- TEKS SUMBER

--------------------

Di dalam fisika, pertanyaan paling hakiki yang ingin dijawab adalah: seperti apa bahan dasar (building block) penyusun jagat raya ini, serta bagaimana cara mereka berinteraksi. Selama ratusan tahun pertanyaan ini telah dicoba untuk dijawab.

Semula diduga bahwa elektron, proton, dan netron merupakan zarah-zarah terkecil yang dicari ilmuwan. Namun, dengan ditemukannya akselerator-akselerator modern, diperoleh ratusan zarah yang jelas menunjukkan bahwa mereka bukanlah bahan dasar yang dicari. Pada tahun 60an diperkenalkan zarah hipotetik (semata-mata hipotesis) yang disebut  quark.

Melalui konsep ini jumlah zarah dapat direduksi secara dramatis menjadi enam quark serta beberapa lepton dan zarah-zarah tera.  Tentu saja pencapaian ini belum memuaskan hati para ilmuwan.

Di sektor  interaksi  antar  zarah,  gaya  listrik  dan  magnet  telah  lebih  dahulu  direduksi  oleh Maxwell menjadi gaya elektromagnetik. Salam dan Weinberg selanjutnya menggabungkan gaya ini dengan gaya nuklir lemah menjadi apa yang disebut sebagai gaya elektrolemah. Selanjutnya, dalam Model Standar gaya nuklir kuat dapat juga diperhitungkan.

Tinggalah gaya gravitasi yang masih sulit untuk dijelaskan, meski gaya ini sangat dikenal dalam kehidupan sehari-hari. Pada era 70an teori supergravity diduga dapat menyelesaikan masalah ini. Namun ide ini segera tergantikan oleh ide superstring yang dipopulerkan oleh fisikawan John Schwarz dan Michael Green.

Formulasi  matematikanya  yang  sangat rumit  diselesaikan  oleh  fisikawan  matematis Edward Witten dari Universitas Princeton.

Sekitar tahun 1984 konfirmasi besar-besaran terhadap kesuksesan teori ini berdatangan. Ide ini dengan cepat merambat ke seluruh dunia karena isu yang menyertainya tidak lain adalah Teori Segalanya. Bahkan para pendukung teori ini memperkenalkan kalender baru; tahun 1984 adalah tahun ke nol, tahun penemuan terpenting setelah mekanika kuantum.

Teori superstring merupakan sebuah proposal yang mendasarkan fisika pada kawat (string) dua dimensi yang bergetar pada ruang-waktu berdimensi sepuluh. Keenam dimensinya melengkung dan kemungkinan berukuran sangat kecil sehingga kita hanya dapat merasakan empat dimensi ruang-waktu. Mode-mode getaran kawat ini menghasilkan semua zarah yang teramati dalam eksperimen.  Selain itu, teori ini berhasil menyatukan keempat gaya di dalam alam, karena medan gravitasi secara alami muncul di dalam teori tersebut.

--------------------

- PETUNJUK PENGERJAAN
A. Transkripsikan bagian teks tentang teori superstring, mulai dari "Di dalam fisika, pertanyaan" dan berakhir pada "dicoba untuk dijawab.".
B. Menurut teks tentang teori superstring, pada ruang-waktu berdimensi berapakah kawat dua dimensi dalam teori tersebut bergetar?

Catatan elemen antarmuka
--------------------

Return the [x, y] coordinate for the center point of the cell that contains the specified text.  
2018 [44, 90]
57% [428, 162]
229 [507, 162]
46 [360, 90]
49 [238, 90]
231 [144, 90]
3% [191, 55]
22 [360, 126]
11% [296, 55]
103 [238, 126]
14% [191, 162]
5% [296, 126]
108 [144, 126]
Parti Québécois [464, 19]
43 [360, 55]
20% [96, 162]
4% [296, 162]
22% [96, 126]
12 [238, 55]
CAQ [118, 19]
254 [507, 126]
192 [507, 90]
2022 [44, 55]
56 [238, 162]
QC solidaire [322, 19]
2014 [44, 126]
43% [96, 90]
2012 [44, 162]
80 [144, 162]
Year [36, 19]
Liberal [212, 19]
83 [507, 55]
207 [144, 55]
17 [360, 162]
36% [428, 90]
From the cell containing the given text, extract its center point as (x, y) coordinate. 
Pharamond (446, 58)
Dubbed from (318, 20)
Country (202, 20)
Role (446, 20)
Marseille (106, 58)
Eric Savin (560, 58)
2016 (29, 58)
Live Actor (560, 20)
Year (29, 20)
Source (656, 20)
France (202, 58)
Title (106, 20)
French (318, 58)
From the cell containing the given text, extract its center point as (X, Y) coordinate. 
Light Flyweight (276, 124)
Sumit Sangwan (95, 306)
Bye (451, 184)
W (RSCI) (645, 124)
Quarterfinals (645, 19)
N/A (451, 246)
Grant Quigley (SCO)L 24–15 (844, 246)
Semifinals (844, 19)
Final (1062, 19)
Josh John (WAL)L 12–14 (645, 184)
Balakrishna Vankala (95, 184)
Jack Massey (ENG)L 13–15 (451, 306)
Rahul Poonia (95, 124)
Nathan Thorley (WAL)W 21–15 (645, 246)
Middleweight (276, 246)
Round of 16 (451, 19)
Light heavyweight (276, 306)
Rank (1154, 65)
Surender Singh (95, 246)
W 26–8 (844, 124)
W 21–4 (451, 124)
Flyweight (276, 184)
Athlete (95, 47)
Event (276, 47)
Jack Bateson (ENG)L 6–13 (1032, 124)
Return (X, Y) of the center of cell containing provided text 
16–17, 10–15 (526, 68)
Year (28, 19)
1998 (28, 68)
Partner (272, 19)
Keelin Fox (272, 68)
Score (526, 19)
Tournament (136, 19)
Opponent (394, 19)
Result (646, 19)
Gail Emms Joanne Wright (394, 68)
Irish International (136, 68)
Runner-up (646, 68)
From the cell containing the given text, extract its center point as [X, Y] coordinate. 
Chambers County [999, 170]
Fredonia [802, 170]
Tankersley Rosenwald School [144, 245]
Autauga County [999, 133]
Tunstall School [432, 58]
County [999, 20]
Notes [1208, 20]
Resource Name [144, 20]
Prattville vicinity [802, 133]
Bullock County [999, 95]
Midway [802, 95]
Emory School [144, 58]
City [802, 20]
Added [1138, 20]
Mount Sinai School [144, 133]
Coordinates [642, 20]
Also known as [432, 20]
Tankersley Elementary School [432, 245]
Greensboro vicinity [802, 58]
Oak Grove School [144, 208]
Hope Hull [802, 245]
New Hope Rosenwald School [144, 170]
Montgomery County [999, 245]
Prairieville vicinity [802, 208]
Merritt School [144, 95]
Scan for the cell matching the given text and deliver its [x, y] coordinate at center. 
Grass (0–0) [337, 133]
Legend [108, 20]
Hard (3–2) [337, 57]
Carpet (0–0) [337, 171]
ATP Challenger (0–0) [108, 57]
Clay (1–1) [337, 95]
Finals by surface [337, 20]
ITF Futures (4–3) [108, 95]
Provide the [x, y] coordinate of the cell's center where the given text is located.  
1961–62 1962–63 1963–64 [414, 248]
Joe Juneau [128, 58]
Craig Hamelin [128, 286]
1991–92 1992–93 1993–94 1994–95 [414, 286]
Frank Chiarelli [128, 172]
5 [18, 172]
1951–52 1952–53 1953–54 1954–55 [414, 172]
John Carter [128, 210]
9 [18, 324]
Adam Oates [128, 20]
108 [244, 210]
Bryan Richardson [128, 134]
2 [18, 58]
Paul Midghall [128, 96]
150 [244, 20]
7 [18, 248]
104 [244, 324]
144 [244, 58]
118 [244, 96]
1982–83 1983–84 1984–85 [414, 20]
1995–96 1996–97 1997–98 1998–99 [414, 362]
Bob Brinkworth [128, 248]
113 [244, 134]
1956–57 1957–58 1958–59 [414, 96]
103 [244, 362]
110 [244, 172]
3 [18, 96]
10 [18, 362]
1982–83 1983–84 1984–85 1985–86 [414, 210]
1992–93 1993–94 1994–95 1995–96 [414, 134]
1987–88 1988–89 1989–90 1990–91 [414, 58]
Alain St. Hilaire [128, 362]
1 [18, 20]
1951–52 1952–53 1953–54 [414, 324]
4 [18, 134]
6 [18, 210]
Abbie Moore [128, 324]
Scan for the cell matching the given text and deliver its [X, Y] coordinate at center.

--------------------

- JAWABAN
A.
Di dalam fisika, pertanyaan paling hakiki yang ingin dijawab adalah: seperti apa bahan dasar (building block) penyusun jagat raya ini, serta bagaimana cara mereka berinteraksi. Selama ratusan tahun pertanyaan ini telah dicoba untuk dijawab.

B. Pada ruang-waktu berdimensi sepuluh.